Phase II would test the use of certain value-based purchasing (VBP) tools that currently are employed by commercial plans, pharmacy benefit managers, hospitals, and other entities that manage health benefits and drug utilization. Specifically, CMS is proposing VBP strategies that include one or more of the following specific tools:

  • Reference pricing: A benchmark rate would be set based on the current payment rate for a drug or drugs in a class, with that benchmark rate then used as the basis of payment for all other therapeutically similar drug products in a group. For instance, the benchmark could be set at the average price for drugs in a group of therapeutically-similar drugs, the most clinically effective drug in a group, or another threshold. Beneficiaries could not be billed for any difference in pricing between the benchmark rate and the statutory payment rate or the provider’s charge for the drug prescribed.
  • Indications-based pricing: Payment for a drug would be adjusted based on the product’s safety and cost-effectiveness for a specific indication as evidenced by published studies or evidence-based clinical practice guidelines.
  • Outcomes-based risk-sharing agreements: CMS would enter into voluntary agreements with drug manufacturers to link price adjustments to patient health outcome goals. CMS could base these goals on outcome measures submitted by the manufacturer as part of a package of reliable scientific evidence regarding the clinical value of a drug.
  • Discounting or eliminating patient cost-sharing: CMS could decrease cost sharing for Part B drugs deemed to be high in value.

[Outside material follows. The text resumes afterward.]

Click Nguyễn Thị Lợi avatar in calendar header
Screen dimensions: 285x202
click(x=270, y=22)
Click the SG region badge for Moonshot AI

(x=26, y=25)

In addition, Phase II would test the use of clinical decision support tools based on competent and reliable scientific evidence, clinical guidelines, and Part B claims data. CMS seeks comment on any additional types of value-based pricing that could be considered for future rulemaking.

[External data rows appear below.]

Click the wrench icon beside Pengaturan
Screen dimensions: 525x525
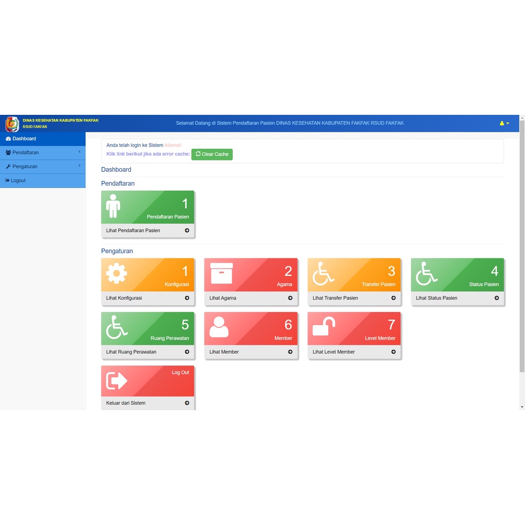(x=7, y=166)
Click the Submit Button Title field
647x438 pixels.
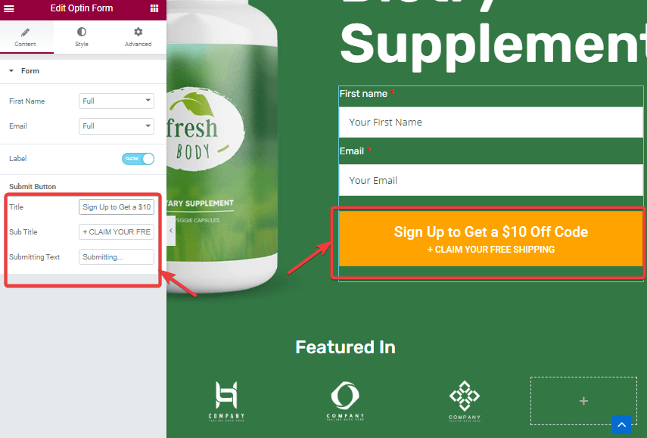point(117,207)
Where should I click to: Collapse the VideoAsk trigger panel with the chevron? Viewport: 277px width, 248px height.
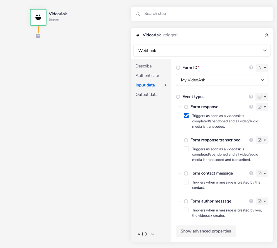coord(266,35)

CMS does not intend to apply all of these tools to all Part B drugs; instead, it plans to use these tools in a limited manner for certain drug HCPCS codes after considering their appropriateness for specific Part B drugs. CMS plans to finalize the implementation of specific tools for specific HCPCS codes after soliciting public input and providing public notice through a separate subregulatory process.  CMS anticipates achieving savings in Phase II, but it does not “have enough detail on the structure of the final value-based purchasing component to quantify potential savings.”

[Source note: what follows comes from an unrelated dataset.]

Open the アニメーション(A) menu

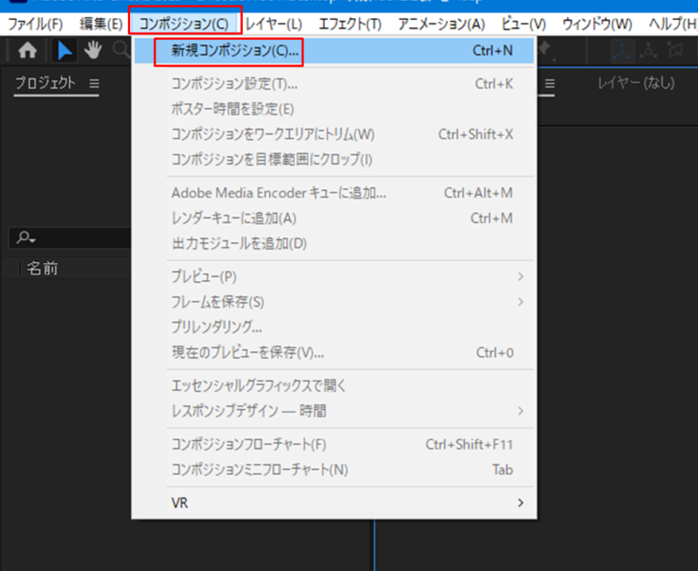pyautogui.click(x=442, y=23)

CMS proposes testing the Model for five years. Phase I would begin in the fall of 2016 (no earlier than 60 days after the rule is finalized).  Phase II would begin no earlier than January 1, 2017 and could take several years to fully implement.  CMS intends to have both phases of the Model in full operation during the Model’s last three years.

The following chart illustrates the phases and arms of the Model, and indicates the variety of payment policies that would be effective simultaneously:

Phase I —ASP+X

(no earlier than 60 days after display of final rule, Fall 2016)

Phase II —VBP

(no earlier than January 2017)

  • ASP+6% (control)
  • ASP+2.5% and Flat Fee Drug Payment ($16.80)
  • ASP+6% (control)
  • ASP+6% with VBP Tools.
  • ASP+2.5% and Flat Fee Drug Payment ($16.80)
  • ASP+2.5% + Flat Fee Drug Payment ($16.80) with VBP Tools

CMS seeks comments on numerous provisions of the proposed rule; CMS will accept comments until May 9, 2016.